The former Mississippi state executioner and longtime Greenwood resident learned from mixing the lethal chemicals together for four executions from 1983 to 1989.


“He just became the greatest expert — probably in the world — of running the gas chamber,” said Ivan Solotaroff, who wrote a book in 2001 about the death penalty that featured Hocutt extensively.


Hocutt, 55, died of heart failure Monday at his home in Tillatoba. Services will be at 2 p.m. Saturday at Williams and Lord Funeral Home in Greenwood, funeral home officials told The Associated Press.


An Indianola native, Hocutt was born in 1954, the same year the gas chamber was installed at the Mississippi State Penitentiary in Parchman.


He began working at the prison in the 1970s.


Don Cabana, who was warden at Parchman during Hocutt’s tenure, said Hocutt put in many years of good service to the taxpayers.


“He did what he was paid to do and was proud of it,” Cabana said.


Solotaroff said the last badge of honor a Parchman guard could receive was to be made state executioner. It’s an official position set by state law for overseeing executions. The state executioner was appointed by the governor.


Before the execution of Jimmy Lee Gray in 1983 — the first time the state’s gas chamber had been used in 19 years — a representative from the company that originally installed it came to Parchman and instructed Hocutt on the operation of the complicated device, Solotaroff said.


After that, Hocutt became an expert on its use, and he would be consulted by authorities in other states that used gas chambers. Hocutt never pulled the switch during an execution, but “he ran everything,” said Solotaroff.
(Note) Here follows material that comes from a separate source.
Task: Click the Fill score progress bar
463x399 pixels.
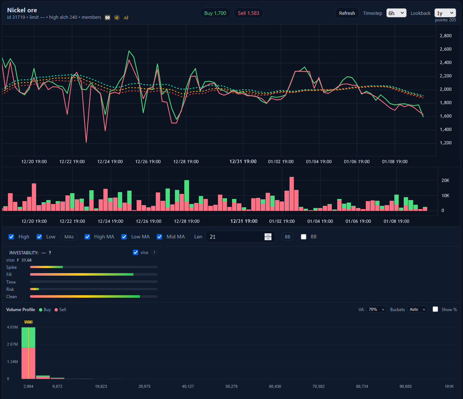Action: coord(94,275)
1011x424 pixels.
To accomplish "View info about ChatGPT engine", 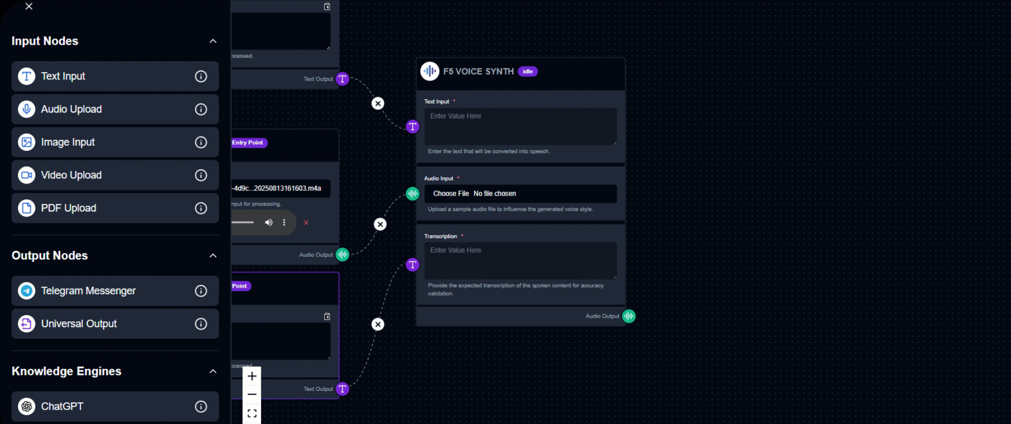I will [201, 407].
In a 2001 interview with the Commonwealth, Hocutt said he had no regrets about the executions he was involved with. Since the death penalty is supposed to be a deterrent to crime, it should be discussed more publicly, especially with young people, he said.


“(Executions) should be played up more instead of hidden in a cloak of secrecy,” Hocutt said then. “I don’t support public executions, but there should be more made of it.”


Hocutt retired from Parchman in 1995.


The Legislature removed the gas chamber as an option for executions three years later. Subsequent executions in Mississippi have been performed by lethal injection.


Hocutt also owned an agricultural contracting company and was a member of the Delta Riders Motorcycle Club.


Survivors include two sons and four grandchildren.